Tonight, I tried the Dairy Free Shells & Chreese Cheddar Style pasta dinner.  The "chreese" sauce is made by combining a powder of nutritional yeast and seasonings with either water or a non-dairy milk.

To make the sauce, I used some of the coconut milk I had in the fridge.  I also took the box's suggestion to add a teaspoon of buttery spread and added in some soy-free Earth Balance.  Since I remember some boxed vegan mac and cheeses not being as creamy and cheesy as I prefer, I also added in a quarter cup of cubed daiya cheddar style wedge.

Making the cheese sauce is a bit more unwieldy than making traditional boxed mac and cheese.  After draining the pasta, you take the empty pan off the heat and whisk together the powder, the milk and the butter (and, in my case, the daiya) until the nutritional yeast power has completely dissolved in the milk.  You then bring the sauce back to a medium hot burner and stir in the pasta shells until the sauce completely coats it.

I actually thought the taste and texture of this was pretty good, and it hit the spot for me in terms of my mac and cheese craving.  Adding the daiya definitely helped give it a little more "cheesiness."  I definitely prefer it to the frozen vegan mac and cheese products I've tried before.

So, why might you choose a vegan mac and cheese over a traditional boxed brand?  Well, if you're not eating dairy because of ethical reasons or a lactose intolerance, this type of product will be a good fit for you.  On the nutrition side of things, it's also a slightly healthier option.  Granted, mac and cheese isn't exactly a health food, but let's play "eat this/not that" for a second, and compare the nutritional facts between the Road's End Product and traditional boxed mac & cheese.

Nutritional yeast is a great source of Vitamin B12, and, according to the box, one serving of the Mac & Chreese provides 40-50% of the DV for B12.   All humans need B12 to help maintain their metabolism and central nervous system.  Because of how sanitized our food system is, it can be difficult for vegans to get enough B12.  You don't get B12 from traditional boxed mac & cheese.  I'm not advocating for Vitamin Mac and Cheese, but it's nice to know this product has a good source of B12.
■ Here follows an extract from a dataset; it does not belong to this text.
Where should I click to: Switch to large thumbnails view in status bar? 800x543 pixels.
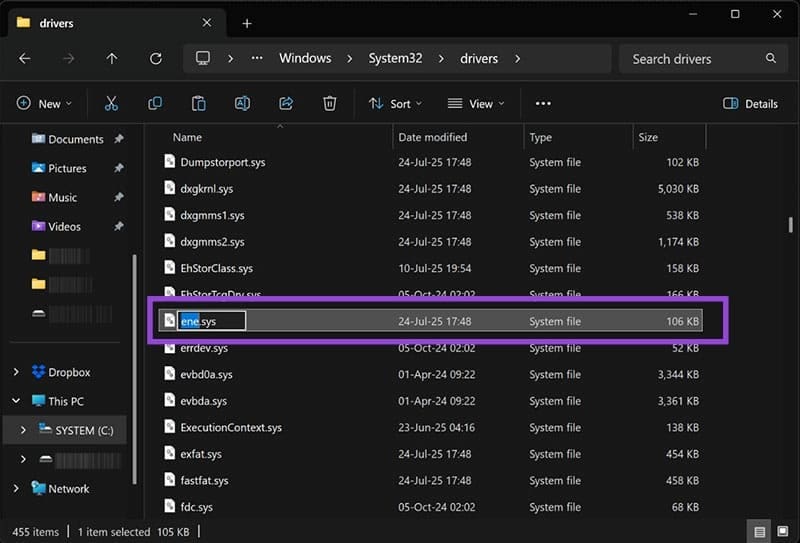click(782, 532)
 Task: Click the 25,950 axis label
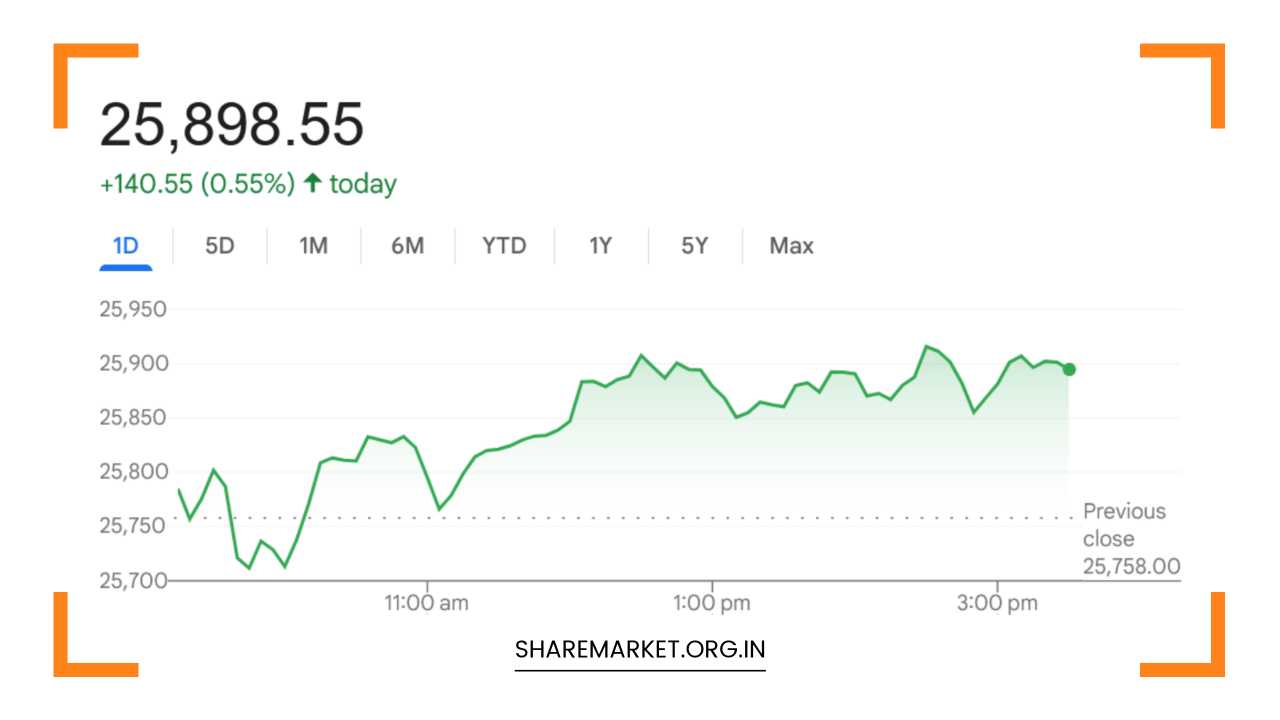[131, 309]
Nutritional yeast also is a good source of protein, and thus you get 13g of protein per serving of the mac & chreese, plus additional protein from your non-dairy milk. Traditional boxed mac & cheese has 10g of protein, plus whatever you have in the milk you combine.

Iron, calcium and fat are comparable, with the Road's End product having a slight edge on saturated fat.  There's also slightly less sodium in the Road's End product (380 mg vs. 580), and slightly more fiber (4g vs. 1g).

If you're concerned about food additives, the Road's End Organic might be also something you're more comfortable with.  It's certified organic, and the color and flavor come from annatto, garlic powder and mustard seed.   Unlike traditional boxed mac and cheese, there are no artificial colors.
So, if you've eliminated dairy, or are just cutting back, and craving the occasional mac and cheese, dinner, give this product a try!